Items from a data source
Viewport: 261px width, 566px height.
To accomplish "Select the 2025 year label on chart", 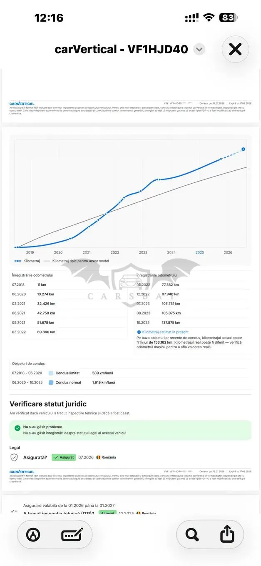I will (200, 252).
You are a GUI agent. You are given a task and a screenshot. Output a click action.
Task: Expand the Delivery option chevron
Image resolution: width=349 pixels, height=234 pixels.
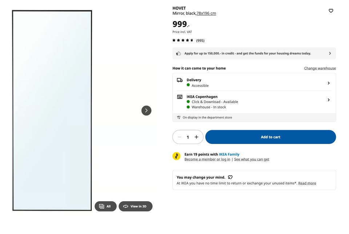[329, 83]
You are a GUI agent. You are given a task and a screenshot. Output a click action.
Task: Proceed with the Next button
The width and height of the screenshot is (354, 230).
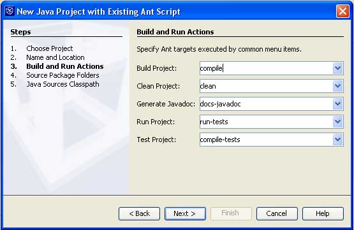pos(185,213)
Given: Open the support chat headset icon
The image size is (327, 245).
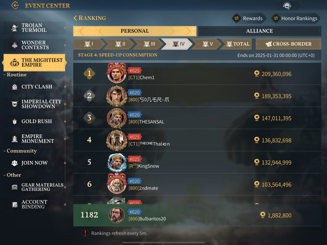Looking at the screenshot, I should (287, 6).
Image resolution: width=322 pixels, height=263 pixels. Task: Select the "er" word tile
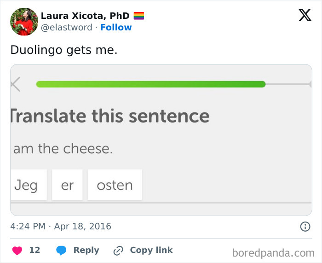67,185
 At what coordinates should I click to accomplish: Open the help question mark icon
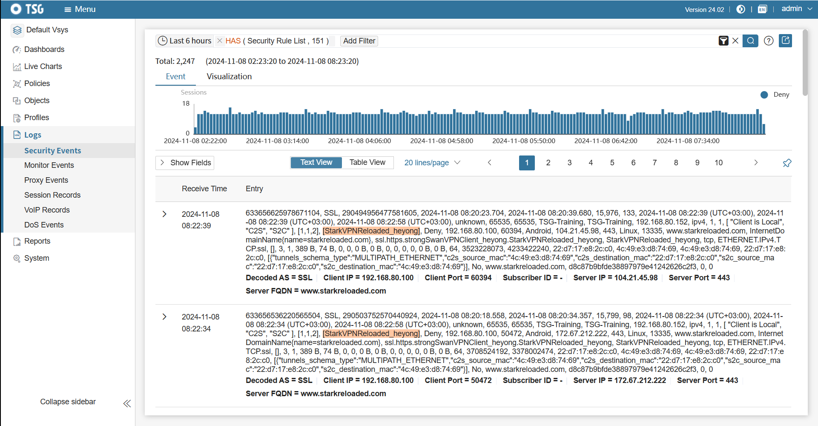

WHAT YOU SHOULD DO:
All lines from the line with "The width and" through the final line of the data, both included, are to be repeated exactly; no other lines and no pictures.

ANSWER:
The width and height of the screenshot is (354, 230).
pos(185,213)
Given: Open the support chat headset icon
The image size is (327, 245).
Looking at the screenshot, I should (287, 6).
Image resolution: width=322 pixels, height=263 pixels. Task: Select the "er" word tile
67,185
 At what coordinates should I click to accomplish: Open the help question mark icon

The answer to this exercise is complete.